Exercise details:
When the string "checkbox" is part of a line below, that line should be copied.

Given records:
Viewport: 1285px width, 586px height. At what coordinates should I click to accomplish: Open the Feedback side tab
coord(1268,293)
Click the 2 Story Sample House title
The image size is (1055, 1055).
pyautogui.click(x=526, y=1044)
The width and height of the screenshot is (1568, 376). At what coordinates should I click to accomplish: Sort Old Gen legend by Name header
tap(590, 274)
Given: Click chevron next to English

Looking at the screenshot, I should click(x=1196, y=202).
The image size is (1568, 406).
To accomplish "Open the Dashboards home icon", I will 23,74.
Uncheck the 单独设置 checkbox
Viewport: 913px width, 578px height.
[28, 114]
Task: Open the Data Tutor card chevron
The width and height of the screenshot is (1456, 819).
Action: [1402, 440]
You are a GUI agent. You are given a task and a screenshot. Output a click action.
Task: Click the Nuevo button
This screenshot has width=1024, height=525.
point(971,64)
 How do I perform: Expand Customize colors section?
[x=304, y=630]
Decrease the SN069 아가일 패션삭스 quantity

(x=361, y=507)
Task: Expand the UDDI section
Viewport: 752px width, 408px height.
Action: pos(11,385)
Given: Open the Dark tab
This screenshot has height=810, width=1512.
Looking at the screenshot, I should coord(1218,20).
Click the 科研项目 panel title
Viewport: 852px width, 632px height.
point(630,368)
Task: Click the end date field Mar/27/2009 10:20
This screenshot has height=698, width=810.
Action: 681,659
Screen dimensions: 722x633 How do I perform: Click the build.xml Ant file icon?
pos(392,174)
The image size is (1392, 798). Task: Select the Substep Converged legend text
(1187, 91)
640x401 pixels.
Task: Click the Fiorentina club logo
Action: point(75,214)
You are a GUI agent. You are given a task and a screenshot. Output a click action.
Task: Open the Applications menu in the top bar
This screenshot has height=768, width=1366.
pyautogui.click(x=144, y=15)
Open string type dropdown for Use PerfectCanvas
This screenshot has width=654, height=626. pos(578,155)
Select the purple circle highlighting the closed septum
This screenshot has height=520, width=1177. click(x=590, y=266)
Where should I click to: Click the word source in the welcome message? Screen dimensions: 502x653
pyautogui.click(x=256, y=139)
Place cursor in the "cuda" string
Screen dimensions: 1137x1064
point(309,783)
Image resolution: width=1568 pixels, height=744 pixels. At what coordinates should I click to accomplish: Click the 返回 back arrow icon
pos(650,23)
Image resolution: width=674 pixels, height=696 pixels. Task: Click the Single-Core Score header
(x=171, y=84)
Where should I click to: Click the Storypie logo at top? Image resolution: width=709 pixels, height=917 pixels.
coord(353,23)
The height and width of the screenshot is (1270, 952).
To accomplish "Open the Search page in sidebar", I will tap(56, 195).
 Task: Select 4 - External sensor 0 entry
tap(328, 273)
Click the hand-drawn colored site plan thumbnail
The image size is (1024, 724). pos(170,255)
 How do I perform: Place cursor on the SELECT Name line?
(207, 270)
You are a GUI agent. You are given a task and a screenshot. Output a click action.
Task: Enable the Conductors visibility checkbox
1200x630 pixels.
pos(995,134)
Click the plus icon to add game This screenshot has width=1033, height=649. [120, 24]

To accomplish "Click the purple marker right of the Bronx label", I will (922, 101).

Answer to this exercise:
Uncheck the 单独设置 checkbox
Task: Enable the Conductors visibility checkbox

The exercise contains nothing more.